Wrong, de Quentin Dupieux

 

Wrong, de Quentin DupieuxA l’instar de Dolph, héros de Wrong et peintre à ses heures, Quentin Dupieux joue sur plusieurs tableaux. On a pu voir en ligne ou à Cannes (pour les moins casaniers) Wrong Cops, premier aperçu d’une série de courts-métrages de l’homme qu’on appelait Mr. Oizo, avec Marilyn Manson, et on peut dès aujourd’hui voir en salle Wrong, un long-métrage qui n’a rien à voir avec Wrong Cops, mais également œuvre signée Dupieux. Et le cinéaste de déclarer qu’il est « plutôt fainéant concernant les titres ». Plutôt, oui.

Les lecteurs de Grand Écart ayant survécu aux salmigondis du paragraphe précédent (on vous voit, on a votre IP) pourront se délecter en salle du nouveau spectacle cinématographique offert par l’auteur de Rubber et de Steak. Ils se rassasieront du décalage permanent entre ce que vivent les personnages, jetés en pâture à ce vélociraptor affamé qu’est l’Absurde, et leur manière de réagir, hiératique dans le cas du héros Dolph, flegmatique pour Ronnie le détective, ou mystique dans la bouche de Master Chang, méchant zoophile (au sens premier du terme).

Dolph, chômeur qui se rend toujours à son travail, ne trouve plus son chien, Paul. Il est contacté par Master Chang, un obscur gourou qui enlève les animaux de compagnie pour mieux faire prendre conscience à leurs maîtres de la place de la bête dans leur vie. Ronnie est chargé par Dolph de retrouver Paul. Le détective pousse les techniques d’investigation très loin, mélangeant Déjà vu (R.I.P. Tony), Les Experts et déjection canine. Voilà pour situer mieux ce drôle de métrage, qui se déliterait si l’on en donnait tous les ressorts.
On préférera rappeler les tenants et aboutissants éventuels du nonsense au cinéma. Dans certains cas, l’absurdité ne provoque aucune émotion, si ce n’est une mise en lien de mécanismes inconscients (la peur, le sentiment de malaise, d’étrangeté, comme ici), sur laquelle le spectateur calque ses propres obsessions, dans le meilleur des cas. Dans le pire, il demeure imperméable et se dit qu’il y a quand même de chouettes effets spéciaux dans Transformers III.

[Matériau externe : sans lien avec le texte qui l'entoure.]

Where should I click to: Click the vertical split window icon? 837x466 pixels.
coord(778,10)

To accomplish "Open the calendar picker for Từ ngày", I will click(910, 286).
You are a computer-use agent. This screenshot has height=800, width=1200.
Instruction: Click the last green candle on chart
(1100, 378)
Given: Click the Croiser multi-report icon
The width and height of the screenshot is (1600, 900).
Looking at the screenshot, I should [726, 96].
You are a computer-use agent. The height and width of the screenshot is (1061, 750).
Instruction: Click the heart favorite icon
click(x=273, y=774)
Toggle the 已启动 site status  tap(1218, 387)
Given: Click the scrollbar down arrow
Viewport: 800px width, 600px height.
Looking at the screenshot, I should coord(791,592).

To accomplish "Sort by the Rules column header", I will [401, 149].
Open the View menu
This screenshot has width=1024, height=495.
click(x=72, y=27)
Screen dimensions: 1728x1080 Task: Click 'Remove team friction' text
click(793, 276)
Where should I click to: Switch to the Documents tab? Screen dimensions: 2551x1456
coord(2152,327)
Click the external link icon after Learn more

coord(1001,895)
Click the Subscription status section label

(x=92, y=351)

Une autre manière d’utiliser l’absurdité est de pousser l’incohérence jusqu’au bout, en racontant, dans un univers tout à fait rationnel a priori, l’histoire d’un pneu serial-killer (Rubber), d’un homme qui a perdu son chien et de son jardinier qui rêve (Wrong) ou toute autre situation impossible avec un pied dans le réel (les Monty Python, principalement dans les sketchs du Flying Circus). A ce compte-là, le décalage crée l’émotion la plus difficile à obtenir, soit le rire, sans perdre une minute son esprit de sérieux.

Et pour que l’alliage prenne, le creuset doit contenir de solides minerais ; l’absurde à chaud se refroidit au contact d’une mise en scène clinique et l’on doit noter que la science acquise par Dupieux dans l’utilisation du numérique (Rubber avait été tourné avec un Canon 5D, Wrong avec un prototype reprenant son principe) ainsi que son sens de l’à-propos filmique (les cadrages, dans des plans souvent inertes, révèlent de subtils détails sans les accentuer, tel ce globe terrestre à l’envers apparaissant çà et là) amènent une ambiance qui détonne parfaitement avec l’histoire. Et c’est aux acteurs que l’on doit la touche finale de cette pièce divinement usinée, avec un Jack Plotnick qui nous ressemble tant quand on voudrait surtout éviter d’avoir sa vie, un William Fichtner vraiment flippant et un Eric Judor vraiment loin, c’est-à-dire de l’autre côté de l’Atlantique. Quentin Dupieux a réussi à revenir aux humains après avoir confié le premier rôle de son film précédent à un pneu ; c’est bien la marque d’un génie.

Wrong de Quentin Dupieux, avec Jack Plotnick, Eric Judor, William Fichtner et Alexis Dziena. France, 2011. Sortie le 5 septembre 2012.